General characteristics
- Class & type: Bucentaure-class ship of the line
- Displacement: 3,868 tonneaux
- Tons burthen: 2,034 port tonneaux
- Length: 59.28 m (194 ft 6 in)
- Beam: 15.27 m (50 ft 1 in)
- Draught: 7.8 m (25 ft 7 in)
- Depth of hold: 7.64 m (25 ft 1 in)
- Sail plan: Full-rigged ship
- Crew: 866 (wartime)
- Armament: 90 guns:; Lower gun deck: 30 × 36 pdr guns; Upper gun deck: 32 × 24 pdr guns; Forecastle and Quarterdeck: 14 × 12 pdr guns & 14 × 36 pdr carronades;

= French ship Centaure (1818) =

Ship of the line of the French Navy

Centaure was a 3rd rank, 90-gun built for the French Navy during the 1810s. Completed in 1818, she played a minor role in the Spanish expedition in 1823.

==Description==
Designed by Jacques-Noël Sané, the Bucentaure-class ships had a length of 59.28 m, a beam of 15.27 m and a depth of hold of 7.64 m. The ships displaced 3,868 tonneaux and had a mean draught of 7.8 m. They had a tonnage of 2,034 port tonneaux. Their crew numbered 866 officers and ratings during wartime. They were fitted with three masts and ship rigged.

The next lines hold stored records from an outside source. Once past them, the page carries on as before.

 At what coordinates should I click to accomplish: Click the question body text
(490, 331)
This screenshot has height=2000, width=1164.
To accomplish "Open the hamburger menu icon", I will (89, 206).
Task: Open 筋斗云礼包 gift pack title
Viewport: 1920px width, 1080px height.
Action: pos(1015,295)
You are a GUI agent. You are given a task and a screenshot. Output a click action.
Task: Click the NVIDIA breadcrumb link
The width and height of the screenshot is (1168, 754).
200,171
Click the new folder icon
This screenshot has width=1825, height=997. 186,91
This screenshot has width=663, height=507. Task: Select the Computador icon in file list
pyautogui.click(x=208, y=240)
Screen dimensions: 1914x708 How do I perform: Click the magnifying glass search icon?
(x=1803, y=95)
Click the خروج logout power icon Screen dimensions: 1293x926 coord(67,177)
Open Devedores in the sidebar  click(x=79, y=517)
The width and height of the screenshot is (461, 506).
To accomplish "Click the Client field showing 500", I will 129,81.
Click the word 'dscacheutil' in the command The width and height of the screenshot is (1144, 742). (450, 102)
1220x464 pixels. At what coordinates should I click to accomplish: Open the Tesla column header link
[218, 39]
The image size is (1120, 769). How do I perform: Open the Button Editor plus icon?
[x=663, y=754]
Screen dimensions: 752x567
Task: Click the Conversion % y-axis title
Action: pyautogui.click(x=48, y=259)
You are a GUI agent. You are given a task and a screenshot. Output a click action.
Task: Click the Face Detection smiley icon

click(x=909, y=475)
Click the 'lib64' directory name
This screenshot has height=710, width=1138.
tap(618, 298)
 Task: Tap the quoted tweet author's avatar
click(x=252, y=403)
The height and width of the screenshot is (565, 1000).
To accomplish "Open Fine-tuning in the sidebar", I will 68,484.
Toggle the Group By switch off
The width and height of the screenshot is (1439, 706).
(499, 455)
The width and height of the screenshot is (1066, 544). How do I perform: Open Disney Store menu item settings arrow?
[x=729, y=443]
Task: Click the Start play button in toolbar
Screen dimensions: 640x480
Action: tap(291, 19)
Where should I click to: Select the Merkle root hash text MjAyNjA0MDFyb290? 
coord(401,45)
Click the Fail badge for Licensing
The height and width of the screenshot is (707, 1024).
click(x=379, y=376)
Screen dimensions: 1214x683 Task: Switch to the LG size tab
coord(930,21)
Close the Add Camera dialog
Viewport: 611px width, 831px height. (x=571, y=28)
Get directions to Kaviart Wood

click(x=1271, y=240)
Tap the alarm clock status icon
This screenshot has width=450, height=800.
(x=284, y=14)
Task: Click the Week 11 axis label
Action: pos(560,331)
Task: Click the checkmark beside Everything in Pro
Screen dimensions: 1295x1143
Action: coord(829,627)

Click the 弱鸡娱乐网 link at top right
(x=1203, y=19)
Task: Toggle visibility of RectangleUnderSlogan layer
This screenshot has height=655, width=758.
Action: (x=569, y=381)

The muzzle-loading, smoothbore armament of the Bucentaure class consisted of thirty 36-pounder long guns on the lower gun deck and thirty-two 24-pounder long guns on the upper gun deck. The armament on the quarterdeck and forecastle varied as the ships' authorised armament was changed over the years that the Bucentares were built. Centaure was fitted with fourteen 12-pounder long guns and fourteen 36-pounder carronades.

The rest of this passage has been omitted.